Dataset records:
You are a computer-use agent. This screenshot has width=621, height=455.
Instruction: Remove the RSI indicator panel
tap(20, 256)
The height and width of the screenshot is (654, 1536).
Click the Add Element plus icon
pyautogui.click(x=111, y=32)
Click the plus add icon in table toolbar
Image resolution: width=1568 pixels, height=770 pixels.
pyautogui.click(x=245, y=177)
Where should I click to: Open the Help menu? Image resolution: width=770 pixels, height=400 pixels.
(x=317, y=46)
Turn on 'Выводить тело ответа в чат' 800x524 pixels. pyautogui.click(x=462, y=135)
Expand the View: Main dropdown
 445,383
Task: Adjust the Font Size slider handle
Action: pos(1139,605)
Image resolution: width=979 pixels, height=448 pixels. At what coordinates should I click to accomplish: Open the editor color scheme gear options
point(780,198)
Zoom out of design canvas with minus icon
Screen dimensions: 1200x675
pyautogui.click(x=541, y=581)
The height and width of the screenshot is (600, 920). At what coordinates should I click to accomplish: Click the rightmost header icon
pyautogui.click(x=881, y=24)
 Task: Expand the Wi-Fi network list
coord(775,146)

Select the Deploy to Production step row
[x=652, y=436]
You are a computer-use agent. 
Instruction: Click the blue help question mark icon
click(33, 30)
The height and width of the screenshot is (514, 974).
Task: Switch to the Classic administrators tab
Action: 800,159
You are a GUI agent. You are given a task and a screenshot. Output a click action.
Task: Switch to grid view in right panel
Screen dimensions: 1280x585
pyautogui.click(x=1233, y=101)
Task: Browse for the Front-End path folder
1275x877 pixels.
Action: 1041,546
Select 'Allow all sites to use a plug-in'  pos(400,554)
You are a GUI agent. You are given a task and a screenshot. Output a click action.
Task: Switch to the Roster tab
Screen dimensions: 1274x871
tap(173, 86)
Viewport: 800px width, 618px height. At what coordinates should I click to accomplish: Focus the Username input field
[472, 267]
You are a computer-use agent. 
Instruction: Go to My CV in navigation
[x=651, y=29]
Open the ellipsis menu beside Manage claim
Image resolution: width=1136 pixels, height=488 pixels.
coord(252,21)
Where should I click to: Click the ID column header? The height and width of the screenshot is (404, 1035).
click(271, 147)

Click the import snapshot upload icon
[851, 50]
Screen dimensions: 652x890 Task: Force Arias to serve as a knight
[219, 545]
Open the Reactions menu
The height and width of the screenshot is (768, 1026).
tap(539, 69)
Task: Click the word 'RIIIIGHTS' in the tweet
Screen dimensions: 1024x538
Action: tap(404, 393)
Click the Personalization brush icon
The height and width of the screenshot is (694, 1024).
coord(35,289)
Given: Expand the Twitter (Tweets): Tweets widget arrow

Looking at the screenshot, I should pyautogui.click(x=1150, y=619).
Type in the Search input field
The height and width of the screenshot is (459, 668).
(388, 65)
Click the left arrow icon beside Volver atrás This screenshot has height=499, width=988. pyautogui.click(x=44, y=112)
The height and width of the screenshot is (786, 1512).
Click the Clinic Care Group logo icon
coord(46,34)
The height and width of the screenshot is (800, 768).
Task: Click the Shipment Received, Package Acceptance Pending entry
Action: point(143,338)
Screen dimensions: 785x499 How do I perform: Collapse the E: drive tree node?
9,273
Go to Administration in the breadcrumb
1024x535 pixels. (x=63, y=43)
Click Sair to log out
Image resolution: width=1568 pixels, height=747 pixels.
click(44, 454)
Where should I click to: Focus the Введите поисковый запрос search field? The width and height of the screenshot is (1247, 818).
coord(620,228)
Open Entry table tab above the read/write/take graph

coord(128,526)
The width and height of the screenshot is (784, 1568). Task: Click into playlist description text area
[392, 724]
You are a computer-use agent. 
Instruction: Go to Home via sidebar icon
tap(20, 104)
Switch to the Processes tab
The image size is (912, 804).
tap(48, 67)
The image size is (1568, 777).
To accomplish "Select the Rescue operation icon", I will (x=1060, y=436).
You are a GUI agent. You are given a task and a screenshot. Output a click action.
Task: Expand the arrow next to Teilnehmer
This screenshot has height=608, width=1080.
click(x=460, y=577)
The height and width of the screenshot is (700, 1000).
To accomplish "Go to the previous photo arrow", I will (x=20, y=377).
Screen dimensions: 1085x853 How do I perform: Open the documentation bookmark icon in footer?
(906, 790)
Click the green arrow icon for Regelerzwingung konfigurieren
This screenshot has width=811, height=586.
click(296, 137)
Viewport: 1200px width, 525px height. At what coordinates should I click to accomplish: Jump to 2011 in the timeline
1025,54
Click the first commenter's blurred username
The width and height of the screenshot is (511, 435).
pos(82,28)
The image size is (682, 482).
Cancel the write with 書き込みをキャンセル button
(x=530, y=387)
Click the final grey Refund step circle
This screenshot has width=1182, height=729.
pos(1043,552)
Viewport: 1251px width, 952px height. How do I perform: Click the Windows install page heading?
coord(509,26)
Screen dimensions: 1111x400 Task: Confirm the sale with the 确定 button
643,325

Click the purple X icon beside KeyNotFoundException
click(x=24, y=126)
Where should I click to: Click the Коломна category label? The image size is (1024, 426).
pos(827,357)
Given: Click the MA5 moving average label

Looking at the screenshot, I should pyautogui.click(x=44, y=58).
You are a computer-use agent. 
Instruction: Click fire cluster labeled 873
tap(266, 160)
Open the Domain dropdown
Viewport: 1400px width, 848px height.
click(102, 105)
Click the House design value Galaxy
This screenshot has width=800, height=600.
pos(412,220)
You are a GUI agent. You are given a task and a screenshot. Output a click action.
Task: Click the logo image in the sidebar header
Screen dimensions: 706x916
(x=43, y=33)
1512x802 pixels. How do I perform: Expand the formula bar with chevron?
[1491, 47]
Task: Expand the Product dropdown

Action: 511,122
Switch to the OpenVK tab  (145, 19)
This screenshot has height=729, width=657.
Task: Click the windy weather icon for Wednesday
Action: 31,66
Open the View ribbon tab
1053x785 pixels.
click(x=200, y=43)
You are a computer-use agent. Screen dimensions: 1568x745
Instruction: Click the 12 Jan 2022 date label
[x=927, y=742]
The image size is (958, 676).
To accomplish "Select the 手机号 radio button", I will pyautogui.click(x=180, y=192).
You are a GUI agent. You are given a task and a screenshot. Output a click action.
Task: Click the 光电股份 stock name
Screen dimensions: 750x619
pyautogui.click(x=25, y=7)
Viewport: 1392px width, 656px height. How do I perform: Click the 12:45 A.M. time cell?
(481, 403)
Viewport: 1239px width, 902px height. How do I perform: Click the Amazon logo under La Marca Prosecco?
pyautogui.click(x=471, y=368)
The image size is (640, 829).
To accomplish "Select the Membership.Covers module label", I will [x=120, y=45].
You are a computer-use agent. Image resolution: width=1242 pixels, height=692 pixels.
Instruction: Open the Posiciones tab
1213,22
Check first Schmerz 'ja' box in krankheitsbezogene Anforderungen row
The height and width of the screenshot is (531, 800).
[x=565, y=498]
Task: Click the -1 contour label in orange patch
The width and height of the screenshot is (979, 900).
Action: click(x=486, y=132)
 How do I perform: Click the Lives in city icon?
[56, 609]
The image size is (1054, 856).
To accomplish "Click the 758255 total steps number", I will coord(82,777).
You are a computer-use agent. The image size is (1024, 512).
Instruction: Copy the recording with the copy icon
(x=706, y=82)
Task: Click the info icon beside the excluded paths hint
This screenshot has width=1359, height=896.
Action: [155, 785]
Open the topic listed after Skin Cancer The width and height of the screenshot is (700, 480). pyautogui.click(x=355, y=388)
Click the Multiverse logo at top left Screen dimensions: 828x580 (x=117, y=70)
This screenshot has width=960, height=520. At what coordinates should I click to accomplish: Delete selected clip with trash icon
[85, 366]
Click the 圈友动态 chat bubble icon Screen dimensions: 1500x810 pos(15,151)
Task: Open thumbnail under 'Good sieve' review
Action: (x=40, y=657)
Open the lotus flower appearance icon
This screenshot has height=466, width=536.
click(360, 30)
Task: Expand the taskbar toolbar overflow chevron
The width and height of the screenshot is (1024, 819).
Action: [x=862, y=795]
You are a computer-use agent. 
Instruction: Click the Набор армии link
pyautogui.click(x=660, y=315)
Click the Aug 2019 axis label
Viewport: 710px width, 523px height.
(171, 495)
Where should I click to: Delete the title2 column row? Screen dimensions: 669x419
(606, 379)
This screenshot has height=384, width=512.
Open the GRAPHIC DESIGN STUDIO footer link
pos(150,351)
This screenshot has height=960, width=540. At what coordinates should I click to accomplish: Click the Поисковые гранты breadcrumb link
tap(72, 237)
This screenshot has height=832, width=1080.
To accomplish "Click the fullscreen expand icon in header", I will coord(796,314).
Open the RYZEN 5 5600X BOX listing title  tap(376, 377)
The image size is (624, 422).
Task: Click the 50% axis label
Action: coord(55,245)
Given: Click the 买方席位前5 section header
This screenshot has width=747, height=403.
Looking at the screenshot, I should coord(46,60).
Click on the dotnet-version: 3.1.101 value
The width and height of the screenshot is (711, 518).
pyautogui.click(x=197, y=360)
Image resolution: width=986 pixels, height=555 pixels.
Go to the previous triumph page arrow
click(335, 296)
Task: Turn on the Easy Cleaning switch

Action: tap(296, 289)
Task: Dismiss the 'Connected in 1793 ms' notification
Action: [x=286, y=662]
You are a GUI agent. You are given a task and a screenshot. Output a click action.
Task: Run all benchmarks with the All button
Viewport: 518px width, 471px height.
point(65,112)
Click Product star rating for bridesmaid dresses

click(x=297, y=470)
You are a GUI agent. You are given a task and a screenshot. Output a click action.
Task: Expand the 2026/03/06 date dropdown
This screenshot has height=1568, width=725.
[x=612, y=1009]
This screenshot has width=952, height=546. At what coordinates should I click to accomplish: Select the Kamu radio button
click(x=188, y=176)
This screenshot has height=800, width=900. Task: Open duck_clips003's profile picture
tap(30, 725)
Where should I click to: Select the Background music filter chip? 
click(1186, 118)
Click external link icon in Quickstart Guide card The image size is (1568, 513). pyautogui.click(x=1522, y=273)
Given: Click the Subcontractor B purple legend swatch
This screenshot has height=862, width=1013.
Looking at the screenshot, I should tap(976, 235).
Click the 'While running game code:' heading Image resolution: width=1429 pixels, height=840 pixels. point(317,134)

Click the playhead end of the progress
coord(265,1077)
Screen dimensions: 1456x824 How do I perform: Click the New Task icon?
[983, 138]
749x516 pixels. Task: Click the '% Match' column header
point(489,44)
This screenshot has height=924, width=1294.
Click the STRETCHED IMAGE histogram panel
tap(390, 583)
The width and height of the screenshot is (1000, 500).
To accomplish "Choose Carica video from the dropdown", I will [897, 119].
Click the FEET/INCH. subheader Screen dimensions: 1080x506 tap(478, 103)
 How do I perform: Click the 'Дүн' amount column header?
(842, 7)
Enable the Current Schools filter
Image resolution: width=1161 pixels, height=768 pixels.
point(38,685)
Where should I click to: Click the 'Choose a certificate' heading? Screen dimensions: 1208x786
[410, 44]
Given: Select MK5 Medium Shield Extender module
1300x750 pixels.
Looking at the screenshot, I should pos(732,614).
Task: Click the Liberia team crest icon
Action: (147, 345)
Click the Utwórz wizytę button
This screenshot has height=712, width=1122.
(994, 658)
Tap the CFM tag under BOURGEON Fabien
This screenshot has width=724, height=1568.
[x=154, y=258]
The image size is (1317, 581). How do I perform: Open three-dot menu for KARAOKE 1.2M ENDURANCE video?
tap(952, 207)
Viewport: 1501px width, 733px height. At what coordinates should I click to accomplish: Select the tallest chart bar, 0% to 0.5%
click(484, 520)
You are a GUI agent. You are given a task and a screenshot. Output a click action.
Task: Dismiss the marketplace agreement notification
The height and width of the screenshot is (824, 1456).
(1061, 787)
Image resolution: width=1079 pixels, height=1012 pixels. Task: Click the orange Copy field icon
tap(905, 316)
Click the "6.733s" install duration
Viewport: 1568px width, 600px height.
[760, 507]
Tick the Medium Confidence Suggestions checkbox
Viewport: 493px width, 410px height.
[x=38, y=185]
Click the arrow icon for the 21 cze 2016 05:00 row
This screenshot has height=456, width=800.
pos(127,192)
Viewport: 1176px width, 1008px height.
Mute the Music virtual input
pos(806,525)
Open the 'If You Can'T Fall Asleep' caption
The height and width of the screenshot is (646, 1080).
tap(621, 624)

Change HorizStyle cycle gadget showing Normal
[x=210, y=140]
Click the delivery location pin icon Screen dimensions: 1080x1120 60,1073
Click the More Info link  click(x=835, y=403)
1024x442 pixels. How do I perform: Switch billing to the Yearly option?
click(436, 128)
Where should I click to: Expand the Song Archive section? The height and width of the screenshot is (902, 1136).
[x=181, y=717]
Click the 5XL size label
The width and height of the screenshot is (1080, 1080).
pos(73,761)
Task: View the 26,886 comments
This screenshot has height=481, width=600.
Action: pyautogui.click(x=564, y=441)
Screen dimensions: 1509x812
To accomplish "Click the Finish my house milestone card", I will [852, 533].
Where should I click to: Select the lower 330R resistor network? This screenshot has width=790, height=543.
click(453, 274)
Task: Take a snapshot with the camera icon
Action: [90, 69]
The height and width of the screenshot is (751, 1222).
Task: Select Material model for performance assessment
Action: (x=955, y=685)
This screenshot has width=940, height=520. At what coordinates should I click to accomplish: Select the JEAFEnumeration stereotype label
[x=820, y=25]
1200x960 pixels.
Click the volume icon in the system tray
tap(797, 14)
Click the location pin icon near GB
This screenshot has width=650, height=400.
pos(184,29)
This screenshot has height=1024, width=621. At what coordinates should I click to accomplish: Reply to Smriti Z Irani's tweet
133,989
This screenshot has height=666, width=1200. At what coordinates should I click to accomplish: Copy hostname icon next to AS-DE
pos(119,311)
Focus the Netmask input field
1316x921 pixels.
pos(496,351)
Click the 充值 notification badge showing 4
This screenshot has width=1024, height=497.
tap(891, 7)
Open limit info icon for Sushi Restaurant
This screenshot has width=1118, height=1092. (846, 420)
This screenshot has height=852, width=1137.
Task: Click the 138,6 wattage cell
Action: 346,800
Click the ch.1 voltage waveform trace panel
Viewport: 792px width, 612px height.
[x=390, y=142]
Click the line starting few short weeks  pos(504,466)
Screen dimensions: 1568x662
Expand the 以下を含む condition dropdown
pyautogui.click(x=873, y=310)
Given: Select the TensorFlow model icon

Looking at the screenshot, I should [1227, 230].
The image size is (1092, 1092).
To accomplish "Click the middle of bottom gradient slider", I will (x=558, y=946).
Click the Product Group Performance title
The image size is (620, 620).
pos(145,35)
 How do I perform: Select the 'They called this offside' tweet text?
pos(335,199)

What the exercise asks: Could you retype exactly the lines above, starting at the line that contains "This screenshot has width=747, height=403." and ending at the line that contains "Click external link", and nothing more?

Reply to the task:
This screenshot has width=747, height=403.
Looking at the screenshot, I should coord(46,60).
Click on the dotnet-version: 3.1.101 value
The width and height of the screenshot is (711, 518).
pyautogui.click(x=197, y=360)
Image resolution: width=986 pixels, height=555 pixels.
Go to the previous triumph page arrow
click(335, 296)
Task: Turn on the Easy Cleaning switch

Action: tap(296, 289)
Task: Dismiss the 'Connected in 1793 ms' notification
Action: [x=286, y=662]
You are a GUI agent. You are given a task and a screenshot. Output a click action.
Task: Run all benchmarks with the All button
Viewport: 518px width, 471px height.
point(65,112)
Click Product star rating for bridesmaid dresses

click(x=297, y=470)
You are a GUI agent. You are given a task and a screenshot. Output a click action.
Task: Expand the 2026/03/06 date dropdown
This screenshot has height=1568, width=725.
[x=612, y=1009]
This screenshot has width=952, height=546. At what coordinates should I click to accomplish: Select the Kamu radio button
click(x=188, y=176)
This screenshot has height=800, width=900. Task: Open duck_clips003's profile picture
tap(30, 725)
Where should I click to: Select the Background music filter chip? 
click(1186, 118)
Click external link icon in Quickstart Guide card The image size is (1568, 513). pyautogui.click(x=1522, y=273)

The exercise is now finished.